[Begin Excerpt to read]
Ruth Prawer Jhabvala
At the End of the Century
(Counterpoint Press, 2018)

The writer Ruth Prawer Jhabvala (1927 – 2013) lived a life that spanned numerous wars and traversed the globe. She wrote novels and screenplays; Heat and Dust, her eighth, garnered the Man Booker Prize in 1975, and her E.M. Forster-adapted screenplays, A Room with a View and Howards End, both won Oscars. This month brings her posthumous collection of stories into the world, At the End of the Century (Counterpoint Press, 2018).

Born of a Jewish family in Germany, her family fled to London in 1939. There, she came of age, earned her English degree, and married an Indian architect named Cyrus Jhabvala. They relocated to New Delhi where they raised three daughters. India was her adopted land, but she struggled profoundly with her relationship to it. “I think of myself as strapped to a wheel that goes round and round and round and sometimes I’m up and sometimes I’m down,” she wrote in her essay “Myself in India.” It’s those complex feelings and experiences that informed the bulk of her writing. “I have lived in India for most of my adult life. My husband is Indian and so are my children. I am not, and less so every year.” The cross-currents of Indian and English cultures are wound tightly throughout her stories, and she delves into their far-reaching ramifications. If postcolonialism is an academic study of the cultural legacy of colonialism and imperialism, she was one of its most ardent scholars. Years later, she would relocate once more to the Upper East Side of New York, living in the same building as her friends and creative partners, filmmakers James Ivory and Ismail Merchant (twenty-two of Merchant Ivory’s films were penned by Jhabvala).
[End Excerpt to read]
*The tasks:*
• a. According to the excerpt on Ruth Prawer Jhabvala, which of her novels won the Man Booker Prize in 1975?
• b. List every title of a work by Jhabvala that the excerpt on Ruth Prawer Jhabvala names.
The data after this point has no connection to the excerpt on Ruth Prawer Jhabvala.
[Begin Given information]
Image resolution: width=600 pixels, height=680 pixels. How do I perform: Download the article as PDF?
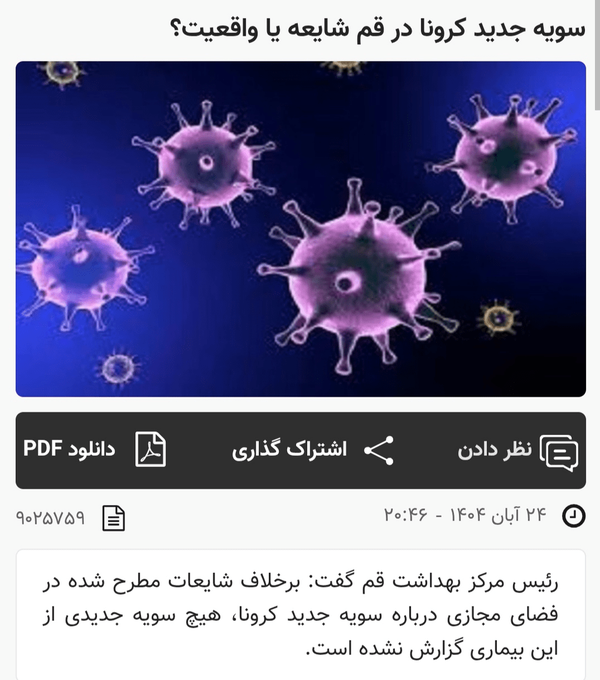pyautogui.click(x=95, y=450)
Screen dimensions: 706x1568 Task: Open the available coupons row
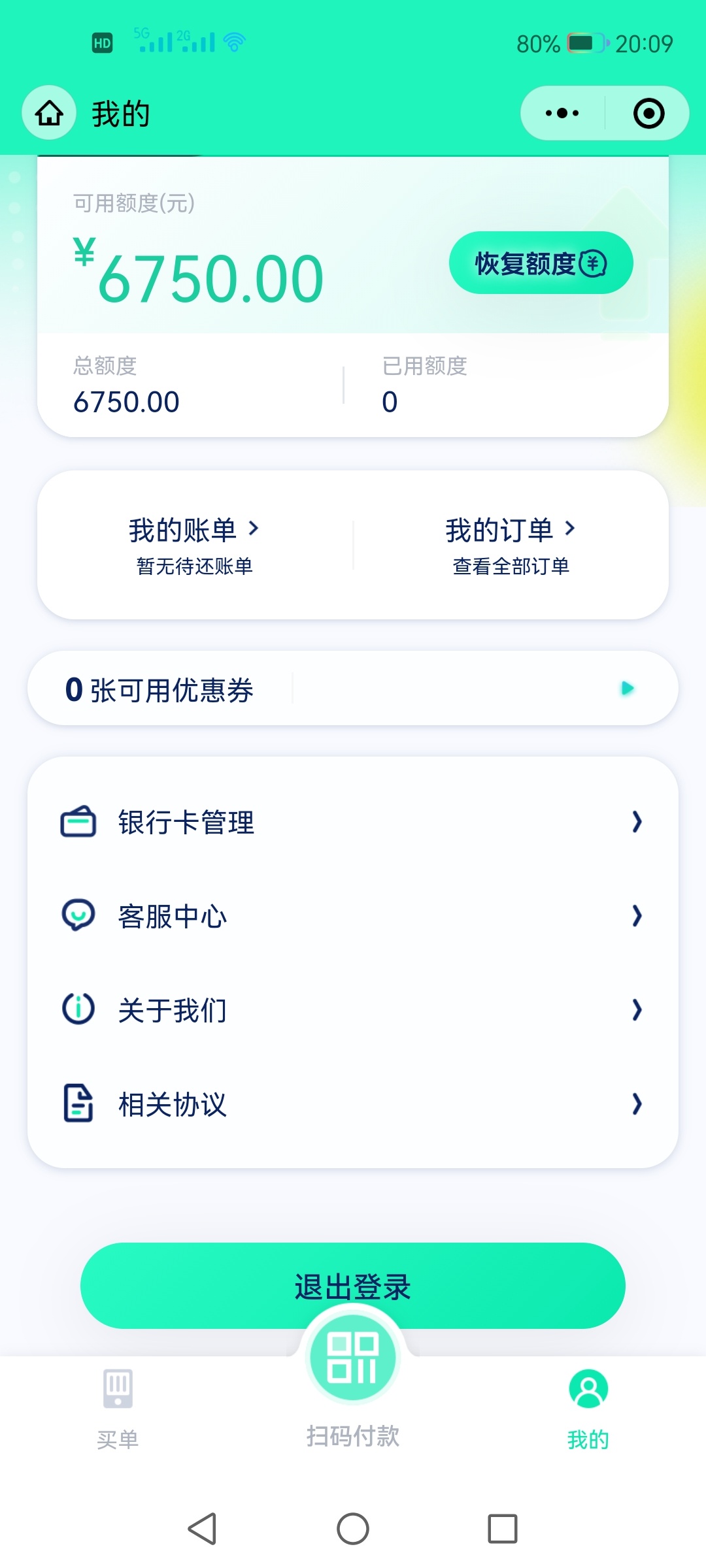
[End Given information]
*Solutions:*
• a. Heat and Dust

• b.
- Heat and Dust
- A Room with a View
- Howards End
- At the End of the Century
- "Myself in India"